It runs locally in ~/.wuphf/wiki/ and you can git clone it out if you want to take your knowledge with you.
The shape is the one Karpathy has been circling for a while: an LLM-native knowledge substrate that agents both read from and write into, so context compounds across sessions rather than getting re-pasted every morning. Most implementations of that idea land on Postgres, pgvector, Neo4j, Kafka, and a dashboard.
I wanted to go back to the basics and see how far markdown + git could go before I added anything heavier.
What it does: -> Each agent gets a private notebook at agents/{slug}/notebook/.md, plus access to a shared team wiki at team/.
-> Draft-to-wiki promotion flow. Notebook entries are reviewed (agent or human) and promoted to the canonical wiki with a back-link.

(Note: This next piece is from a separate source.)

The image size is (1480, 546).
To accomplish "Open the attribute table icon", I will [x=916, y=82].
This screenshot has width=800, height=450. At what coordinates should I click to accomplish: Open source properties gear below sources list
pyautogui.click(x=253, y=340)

A small state machine drives expiry and auto-archive.
-> Per-entity fact log: append-only JSONL at team/entities/{kind}-{slug}.facts.jsonl. A synthesis worker rebuilds the entity brief every N facts. Commits land under a distinct "Pam the Archivist" git identity so provenance is visible in git log.
-> [[Wikilinks]] with broken-link detection rendered in red.

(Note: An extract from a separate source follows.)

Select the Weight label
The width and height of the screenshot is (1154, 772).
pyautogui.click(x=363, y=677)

-> Daily lint cron for contradictions, stale entries, and broken wikilinks.
-> /lookup slash command plus an MCP tool for cited retrieval. A heuristic classifier routes short lookups to BM25 and narrative queries to a cited-answer loop.
Substrate choices: Markdown for durability. The wiki outlives the runtime, and a user can walk away with every byte. Bleve for BM25. SQLite for structured metadata (facts, entities, edges, redirects, and supersedes). No vectors yet. The current benchmark (500 artifacts, 50 queries) clears 85% recall@20 on BM25 alone, which is the internal ship gate. sqlite-vec is the pre-committed fallback if a query class drops below that.

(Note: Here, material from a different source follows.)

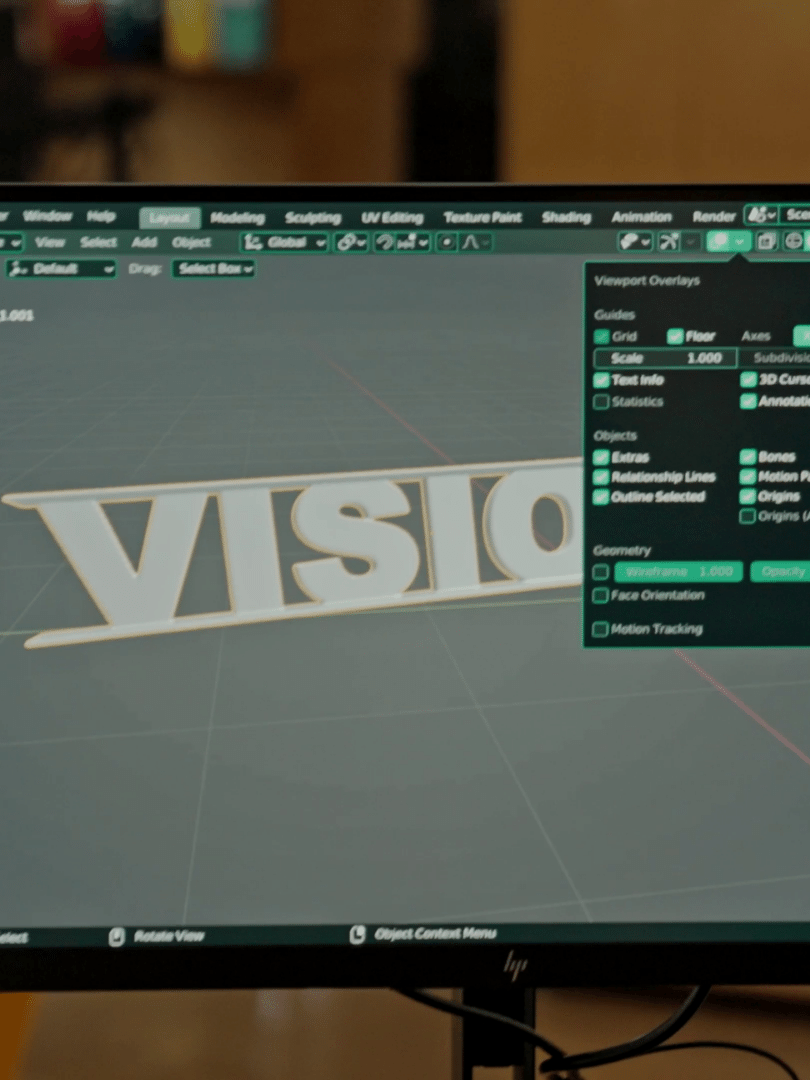Click the object visibility selector icon
The width and height of the screenshot is (810, 1080).
point(629,241)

Canonical IDs are first-class. Fact IDs are deterministic and include sentence offset. Canonical slugs are assigned once, merged via redirect stubs, and never renamed. A rebuild is logically identical, not byte-identical.
Known limits: -> Recall tuning is ongoing. 85% on the benchmark is not a universal guarantee.
-> Synthesis quality is bounded by agent observation quality. Garbage facts in, garbage briefs out. The lint pass helps. It is not a judgment engine.
-> Single-office scope today. No cross-office federation.
Demo. 5-minute terminal walkthrough that records five facts, fires synthesis, shells out to the user's LLM CLI, and commits the result under Pam's identity: https://asciinema.org/a/vUvjJsB5vtUQQ4Eb
Script lives at ./scripts/demo-entity-synthesis.sh.
Context. The wiki ships as part of WUPHF, an open source collaborative office for AI agents like Claude Code, Codex, OpenClaw, and local LLMs via OpenCode. MIT, self-hosted, bring-your-own keys. You do not have to use the full office to use the wiki layer. If you already have an agent setup, point WUPHF at it and the wiki attaches.
Source: https://github.com/nex-crm/wuphf
Install: npx wuphf@latest
Happy to go deep on the substrate tradeoffs, the promotion-flow state machine, the BM25-first retrieval bet, or the canonical-ID stability rules. Also happy to take "why not an Obsidian vault with a plugin" as a fair question.